## WORK REQUIRED
From the material below, list every line containing "each".

Segment Start: RECORDS PROVIDED

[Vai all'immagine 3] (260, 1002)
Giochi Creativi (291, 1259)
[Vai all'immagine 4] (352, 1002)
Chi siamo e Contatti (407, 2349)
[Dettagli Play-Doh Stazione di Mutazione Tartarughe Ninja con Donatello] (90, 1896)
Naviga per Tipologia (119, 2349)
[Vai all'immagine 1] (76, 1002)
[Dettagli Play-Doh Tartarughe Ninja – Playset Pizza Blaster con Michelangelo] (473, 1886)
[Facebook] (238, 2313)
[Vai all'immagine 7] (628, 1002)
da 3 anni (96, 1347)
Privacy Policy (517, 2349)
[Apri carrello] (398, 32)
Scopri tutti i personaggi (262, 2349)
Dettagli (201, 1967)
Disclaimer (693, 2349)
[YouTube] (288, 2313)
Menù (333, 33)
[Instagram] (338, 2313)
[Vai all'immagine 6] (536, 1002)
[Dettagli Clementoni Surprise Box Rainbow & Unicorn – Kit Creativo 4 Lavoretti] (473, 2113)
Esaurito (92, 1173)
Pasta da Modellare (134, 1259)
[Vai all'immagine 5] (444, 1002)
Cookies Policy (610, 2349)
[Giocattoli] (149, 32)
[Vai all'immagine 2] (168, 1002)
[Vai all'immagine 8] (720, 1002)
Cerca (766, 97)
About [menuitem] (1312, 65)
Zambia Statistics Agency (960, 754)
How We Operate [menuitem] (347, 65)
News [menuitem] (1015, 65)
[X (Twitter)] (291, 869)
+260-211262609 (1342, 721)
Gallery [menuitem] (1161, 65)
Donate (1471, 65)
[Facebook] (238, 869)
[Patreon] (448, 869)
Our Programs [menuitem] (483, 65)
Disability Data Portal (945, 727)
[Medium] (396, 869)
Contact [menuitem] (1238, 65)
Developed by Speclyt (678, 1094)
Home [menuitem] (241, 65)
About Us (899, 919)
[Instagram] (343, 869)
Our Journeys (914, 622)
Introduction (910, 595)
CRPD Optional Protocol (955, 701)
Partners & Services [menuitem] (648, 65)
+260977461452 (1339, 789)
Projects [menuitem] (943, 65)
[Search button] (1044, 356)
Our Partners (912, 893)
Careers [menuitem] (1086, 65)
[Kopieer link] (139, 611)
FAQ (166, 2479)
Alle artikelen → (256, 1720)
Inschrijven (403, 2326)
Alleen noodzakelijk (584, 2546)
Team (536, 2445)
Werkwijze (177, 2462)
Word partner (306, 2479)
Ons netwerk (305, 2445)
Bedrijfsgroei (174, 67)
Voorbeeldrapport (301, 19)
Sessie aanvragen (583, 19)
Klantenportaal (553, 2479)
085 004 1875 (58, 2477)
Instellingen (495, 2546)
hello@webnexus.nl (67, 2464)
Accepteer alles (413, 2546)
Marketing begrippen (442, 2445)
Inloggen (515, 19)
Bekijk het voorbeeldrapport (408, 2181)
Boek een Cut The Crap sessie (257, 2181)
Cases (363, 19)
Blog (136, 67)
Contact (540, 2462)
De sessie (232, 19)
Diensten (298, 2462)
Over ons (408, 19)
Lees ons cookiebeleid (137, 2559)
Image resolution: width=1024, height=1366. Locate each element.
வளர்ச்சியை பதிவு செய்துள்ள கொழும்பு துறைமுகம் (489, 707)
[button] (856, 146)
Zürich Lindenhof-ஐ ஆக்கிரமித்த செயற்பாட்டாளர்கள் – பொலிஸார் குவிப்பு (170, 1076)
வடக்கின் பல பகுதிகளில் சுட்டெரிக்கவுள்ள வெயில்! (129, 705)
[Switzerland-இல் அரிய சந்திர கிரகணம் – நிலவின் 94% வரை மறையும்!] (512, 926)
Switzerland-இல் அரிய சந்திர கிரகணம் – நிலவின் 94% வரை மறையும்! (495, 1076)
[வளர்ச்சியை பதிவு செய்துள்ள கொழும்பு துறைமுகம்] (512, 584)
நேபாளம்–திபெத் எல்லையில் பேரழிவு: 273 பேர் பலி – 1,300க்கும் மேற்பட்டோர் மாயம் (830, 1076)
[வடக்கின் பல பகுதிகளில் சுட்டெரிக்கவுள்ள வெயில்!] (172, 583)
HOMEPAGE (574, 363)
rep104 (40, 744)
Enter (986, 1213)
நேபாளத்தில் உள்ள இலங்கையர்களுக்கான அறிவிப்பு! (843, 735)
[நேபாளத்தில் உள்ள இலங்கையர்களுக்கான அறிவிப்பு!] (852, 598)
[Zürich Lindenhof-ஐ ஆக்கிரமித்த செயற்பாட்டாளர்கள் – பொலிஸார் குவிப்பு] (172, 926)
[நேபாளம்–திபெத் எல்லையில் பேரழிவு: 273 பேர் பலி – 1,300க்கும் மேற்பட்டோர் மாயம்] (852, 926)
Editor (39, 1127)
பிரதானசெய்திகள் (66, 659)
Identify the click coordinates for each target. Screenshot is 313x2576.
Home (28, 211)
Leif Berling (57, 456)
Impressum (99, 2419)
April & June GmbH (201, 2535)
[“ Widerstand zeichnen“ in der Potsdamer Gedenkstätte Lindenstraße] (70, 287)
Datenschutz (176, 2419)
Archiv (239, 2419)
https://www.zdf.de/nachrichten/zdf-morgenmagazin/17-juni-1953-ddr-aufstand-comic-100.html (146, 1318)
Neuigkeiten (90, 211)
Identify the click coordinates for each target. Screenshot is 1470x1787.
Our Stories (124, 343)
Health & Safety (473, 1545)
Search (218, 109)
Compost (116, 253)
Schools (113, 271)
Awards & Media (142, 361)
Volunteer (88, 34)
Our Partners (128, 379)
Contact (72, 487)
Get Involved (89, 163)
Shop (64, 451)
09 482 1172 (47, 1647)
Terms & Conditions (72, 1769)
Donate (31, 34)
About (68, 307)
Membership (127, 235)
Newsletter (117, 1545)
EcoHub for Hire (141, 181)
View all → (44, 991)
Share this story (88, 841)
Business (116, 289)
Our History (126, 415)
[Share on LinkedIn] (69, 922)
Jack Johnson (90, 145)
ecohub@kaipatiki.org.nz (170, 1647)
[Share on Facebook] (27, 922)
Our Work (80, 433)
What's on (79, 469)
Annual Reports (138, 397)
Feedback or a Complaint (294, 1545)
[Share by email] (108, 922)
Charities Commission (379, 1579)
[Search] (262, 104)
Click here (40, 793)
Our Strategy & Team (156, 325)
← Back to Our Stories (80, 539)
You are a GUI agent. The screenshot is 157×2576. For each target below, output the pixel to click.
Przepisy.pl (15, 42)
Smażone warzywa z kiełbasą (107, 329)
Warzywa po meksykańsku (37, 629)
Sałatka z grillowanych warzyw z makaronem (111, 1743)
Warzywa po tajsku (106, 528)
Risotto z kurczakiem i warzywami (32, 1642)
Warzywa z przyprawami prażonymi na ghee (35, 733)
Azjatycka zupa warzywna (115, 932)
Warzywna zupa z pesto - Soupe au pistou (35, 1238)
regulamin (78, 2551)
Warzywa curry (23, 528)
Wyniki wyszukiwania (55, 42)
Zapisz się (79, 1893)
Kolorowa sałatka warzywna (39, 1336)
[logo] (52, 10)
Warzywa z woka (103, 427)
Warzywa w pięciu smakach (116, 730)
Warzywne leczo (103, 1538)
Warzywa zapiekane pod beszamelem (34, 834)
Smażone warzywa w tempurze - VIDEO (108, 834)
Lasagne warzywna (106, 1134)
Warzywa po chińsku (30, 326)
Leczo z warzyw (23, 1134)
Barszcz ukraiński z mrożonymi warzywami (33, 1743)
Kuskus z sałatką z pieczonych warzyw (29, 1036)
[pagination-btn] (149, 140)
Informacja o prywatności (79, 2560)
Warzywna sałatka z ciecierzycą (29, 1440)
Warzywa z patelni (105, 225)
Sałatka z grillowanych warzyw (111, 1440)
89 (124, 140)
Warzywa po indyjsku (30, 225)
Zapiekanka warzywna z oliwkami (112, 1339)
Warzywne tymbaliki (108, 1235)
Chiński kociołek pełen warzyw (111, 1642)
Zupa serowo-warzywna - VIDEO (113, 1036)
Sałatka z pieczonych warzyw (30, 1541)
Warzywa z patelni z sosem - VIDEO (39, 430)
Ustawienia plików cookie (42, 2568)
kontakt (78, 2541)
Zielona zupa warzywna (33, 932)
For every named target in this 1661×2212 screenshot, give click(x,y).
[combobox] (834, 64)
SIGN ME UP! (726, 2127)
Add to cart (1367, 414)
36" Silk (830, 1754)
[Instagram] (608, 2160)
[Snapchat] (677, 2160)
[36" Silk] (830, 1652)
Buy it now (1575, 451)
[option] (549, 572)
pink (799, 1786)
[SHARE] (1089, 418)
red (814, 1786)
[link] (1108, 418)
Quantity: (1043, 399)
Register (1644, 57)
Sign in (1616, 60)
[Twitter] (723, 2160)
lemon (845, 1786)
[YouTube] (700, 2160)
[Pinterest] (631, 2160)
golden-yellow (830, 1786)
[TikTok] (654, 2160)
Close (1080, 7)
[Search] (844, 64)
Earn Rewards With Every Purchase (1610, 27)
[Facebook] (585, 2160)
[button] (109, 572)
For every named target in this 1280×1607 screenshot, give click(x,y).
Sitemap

Segment End: RECORDS PROVIDED

## RESPONSE AREA
Image resolution: width=1024, height=1366. Locate each element.
Identify the click coordinates for each target. Screenshot is 313x2576.
Identify the click coordinates for each target. Screenshot is 1470x1787.
You are a GUI agent. The screenshot is 157×2576. For each target below, output the pixel to click.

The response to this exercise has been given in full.